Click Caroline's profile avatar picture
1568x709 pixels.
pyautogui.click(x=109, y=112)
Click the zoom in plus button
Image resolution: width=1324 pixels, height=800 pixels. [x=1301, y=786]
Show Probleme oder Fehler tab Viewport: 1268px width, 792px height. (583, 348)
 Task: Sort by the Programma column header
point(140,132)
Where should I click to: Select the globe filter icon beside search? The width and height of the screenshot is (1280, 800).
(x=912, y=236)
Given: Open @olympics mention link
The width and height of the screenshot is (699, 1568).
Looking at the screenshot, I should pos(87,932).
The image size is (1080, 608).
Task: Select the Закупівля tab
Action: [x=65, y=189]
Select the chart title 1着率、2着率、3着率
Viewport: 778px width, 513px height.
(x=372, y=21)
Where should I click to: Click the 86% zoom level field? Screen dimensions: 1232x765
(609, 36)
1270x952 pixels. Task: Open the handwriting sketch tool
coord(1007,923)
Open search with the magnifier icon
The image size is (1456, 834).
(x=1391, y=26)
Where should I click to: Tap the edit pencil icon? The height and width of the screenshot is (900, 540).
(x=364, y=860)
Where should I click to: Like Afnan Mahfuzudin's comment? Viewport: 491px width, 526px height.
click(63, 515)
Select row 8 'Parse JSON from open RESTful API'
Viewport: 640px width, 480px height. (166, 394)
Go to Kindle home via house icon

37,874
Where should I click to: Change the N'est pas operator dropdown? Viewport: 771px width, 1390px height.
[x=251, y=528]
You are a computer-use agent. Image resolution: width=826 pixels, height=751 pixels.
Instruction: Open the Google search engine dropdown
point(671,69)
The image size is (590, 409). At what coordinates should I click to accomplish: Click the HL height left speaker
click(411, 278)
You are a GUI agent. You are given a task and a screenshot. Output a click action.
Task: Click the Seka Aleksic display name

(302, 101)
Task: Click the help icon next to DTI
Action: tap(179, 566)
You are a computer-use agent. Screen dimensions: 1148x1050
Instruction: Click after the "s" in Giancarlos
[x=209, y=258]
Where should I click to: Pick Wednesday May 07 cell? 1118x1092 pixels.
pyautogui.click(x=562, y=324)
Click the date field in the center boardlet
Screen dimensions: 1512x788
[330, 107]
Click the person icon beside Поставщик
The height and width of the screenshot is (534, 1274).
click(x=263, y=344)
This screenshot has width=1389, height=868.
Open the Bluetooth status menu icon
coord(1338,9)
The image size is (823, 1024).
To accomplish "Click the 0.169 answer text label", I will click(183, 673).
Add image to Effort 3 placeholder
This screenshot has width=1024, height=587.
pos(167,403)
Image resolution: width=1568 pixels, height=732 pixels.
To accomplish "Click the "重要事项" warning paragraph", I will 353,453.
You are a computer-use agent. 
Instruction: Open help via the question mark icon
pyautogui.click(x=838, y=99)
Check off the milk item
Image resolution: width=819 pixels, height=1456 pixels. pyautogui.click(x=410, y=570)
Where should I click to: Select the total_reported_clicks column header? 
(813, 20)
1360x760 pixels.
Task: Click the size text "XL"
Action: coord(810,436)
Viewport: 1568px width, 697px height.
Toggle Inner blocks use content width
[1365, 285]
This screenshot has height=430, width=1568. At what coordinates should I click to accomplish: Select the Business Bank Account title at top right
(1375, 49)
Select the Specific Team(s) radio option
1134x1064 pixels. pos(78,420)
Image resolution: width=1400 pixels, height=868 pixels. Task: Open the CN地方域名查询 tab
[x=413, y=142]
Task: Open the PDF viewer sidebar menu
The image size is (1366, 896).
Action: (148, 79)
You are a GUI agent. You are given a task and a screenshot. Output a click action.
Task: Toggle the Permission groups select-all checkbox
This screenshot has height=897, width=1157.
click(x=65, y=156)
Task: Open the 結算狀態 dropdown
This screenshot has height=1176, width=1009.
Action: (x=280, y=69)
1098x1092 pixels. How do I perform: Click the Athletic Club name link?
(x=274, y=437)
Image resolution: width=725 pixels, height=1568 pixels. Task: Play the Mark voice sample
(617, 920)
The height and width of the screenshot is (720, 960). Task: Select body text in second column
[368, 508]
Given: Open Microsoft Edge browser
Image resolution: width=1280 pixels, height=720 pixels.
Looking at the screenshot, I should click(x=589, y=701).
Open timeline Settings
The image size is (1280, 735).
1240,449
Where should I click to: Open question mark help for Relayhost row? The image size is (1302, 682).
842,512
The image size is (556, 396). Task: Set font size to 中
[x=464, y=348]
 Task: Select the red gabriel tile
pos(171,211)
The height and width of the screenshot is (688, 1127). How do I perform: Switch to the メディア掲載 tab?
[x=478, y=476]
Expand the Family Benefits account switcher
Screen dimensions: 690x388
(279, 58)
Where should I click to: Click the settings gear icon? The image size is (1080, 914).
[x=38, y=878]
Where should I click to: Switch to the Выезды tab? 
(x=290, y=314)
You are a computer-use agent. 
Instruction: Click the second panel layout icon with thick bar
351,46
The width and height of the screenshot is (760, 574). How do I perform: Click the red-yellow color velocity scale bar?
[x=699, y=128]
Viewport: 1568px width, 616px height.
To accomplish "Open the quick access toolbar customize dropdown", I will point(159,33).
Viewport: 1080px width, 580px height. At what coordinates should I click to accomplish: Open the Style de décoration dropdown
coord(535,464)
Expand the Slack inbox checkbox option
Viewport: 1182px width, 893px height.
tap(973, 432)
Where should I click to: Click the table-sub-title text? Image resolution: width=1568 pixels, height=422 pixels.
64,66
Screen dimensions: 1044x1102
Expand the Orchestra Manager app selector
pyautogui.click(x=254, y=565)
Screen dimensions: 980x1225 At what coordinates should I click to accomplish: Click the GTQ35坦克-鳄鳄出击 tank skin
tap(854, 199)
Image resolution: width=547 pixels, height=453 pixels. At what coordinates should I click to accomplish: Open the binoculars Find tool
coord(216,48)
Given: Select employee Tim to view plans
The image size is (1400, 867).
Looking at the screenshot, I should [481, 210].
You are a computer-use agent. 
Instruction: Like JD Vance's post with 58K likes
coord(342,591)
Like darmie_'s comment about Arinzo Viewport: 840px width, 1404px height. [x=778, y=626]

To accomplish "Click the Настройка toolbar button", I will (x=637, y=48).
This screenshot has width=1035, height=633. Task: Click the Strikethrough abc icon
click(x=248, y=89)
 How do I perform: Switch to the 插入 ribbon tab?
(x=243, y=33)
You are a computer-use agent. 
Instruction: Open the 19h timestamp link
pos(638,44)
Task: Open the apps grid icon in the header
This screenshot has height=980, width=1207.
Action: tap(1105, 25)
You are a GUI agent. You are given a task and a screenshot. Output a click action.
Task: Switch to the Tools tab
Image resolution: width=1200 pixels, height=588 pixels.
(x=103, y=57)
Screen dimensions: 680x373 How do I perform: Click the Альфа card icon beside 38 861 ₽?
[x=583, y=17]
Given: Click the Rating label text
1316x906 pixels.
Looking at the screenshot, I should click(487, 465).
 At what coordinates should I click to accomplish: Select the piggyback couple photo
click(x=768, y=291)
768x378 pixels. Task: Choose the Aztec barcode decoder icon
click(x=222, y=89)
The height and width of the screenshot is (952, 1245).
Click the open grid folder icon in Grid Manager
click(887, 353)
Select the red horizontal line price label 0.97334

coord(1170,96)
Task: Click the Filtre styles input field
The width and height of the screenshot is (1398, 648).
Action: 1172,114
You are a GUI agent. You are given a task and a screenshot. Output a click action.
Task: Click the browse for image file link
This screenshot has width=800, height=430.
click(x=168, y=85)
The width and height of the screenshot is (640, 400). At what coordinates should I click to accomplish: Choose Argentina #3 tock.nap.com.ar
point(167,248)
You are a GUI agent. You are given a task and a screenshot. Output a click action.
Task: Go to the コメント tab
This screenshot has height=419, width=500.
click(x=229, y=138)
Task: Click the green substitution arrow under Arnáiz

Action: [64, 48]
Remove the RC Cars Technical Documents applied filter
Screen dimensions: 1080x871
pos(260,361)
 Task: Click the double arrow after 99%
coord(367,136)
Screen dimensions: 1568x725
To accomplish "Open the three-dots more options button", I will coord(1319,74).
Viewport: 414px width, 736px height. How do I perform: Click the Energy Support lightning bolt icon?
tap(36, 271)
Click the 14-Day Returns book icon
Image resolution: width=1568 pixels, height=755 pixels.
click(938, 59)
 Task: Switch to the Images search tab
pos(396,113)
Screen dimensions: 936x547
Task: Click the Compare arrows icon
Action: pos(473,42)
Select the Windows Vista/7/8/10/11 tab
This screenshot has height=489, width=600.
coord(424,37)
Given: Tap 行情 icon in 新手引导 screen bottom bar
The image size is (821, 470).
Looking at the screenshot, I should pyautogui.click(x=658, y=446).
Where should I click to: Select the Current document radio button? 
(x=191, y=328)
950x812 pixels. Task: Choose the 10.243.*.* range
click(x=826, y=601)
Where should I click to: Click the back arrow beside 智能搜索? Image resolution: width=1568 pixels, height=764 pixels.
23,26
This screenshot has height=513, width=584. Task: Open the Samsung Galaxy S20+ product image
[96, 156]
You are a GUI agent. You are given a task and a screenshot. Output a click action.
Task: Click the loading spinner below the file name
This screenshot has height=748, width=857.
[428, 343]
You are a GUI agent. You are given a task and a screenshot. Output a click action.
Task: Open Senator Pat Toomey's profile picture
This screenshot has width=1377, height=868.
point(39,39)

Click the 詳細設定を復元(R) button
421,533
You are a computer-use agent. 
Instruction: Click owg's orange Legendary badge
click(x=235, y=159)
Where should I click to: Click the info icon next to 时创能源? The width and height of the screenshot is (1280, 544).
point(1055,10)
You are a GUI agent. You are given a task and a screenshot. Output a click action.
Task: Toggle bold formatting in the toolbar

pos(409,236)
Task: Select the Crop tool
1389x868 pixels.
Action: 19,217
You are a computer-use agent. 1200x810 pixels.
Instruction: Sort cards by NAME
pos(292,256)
================================
### Your assignment
List the lines of the records where "profile" occurs.

### Answer box
Click Caroline's profile avatar picture
Task: Open Senator Pat Toomey's profile picture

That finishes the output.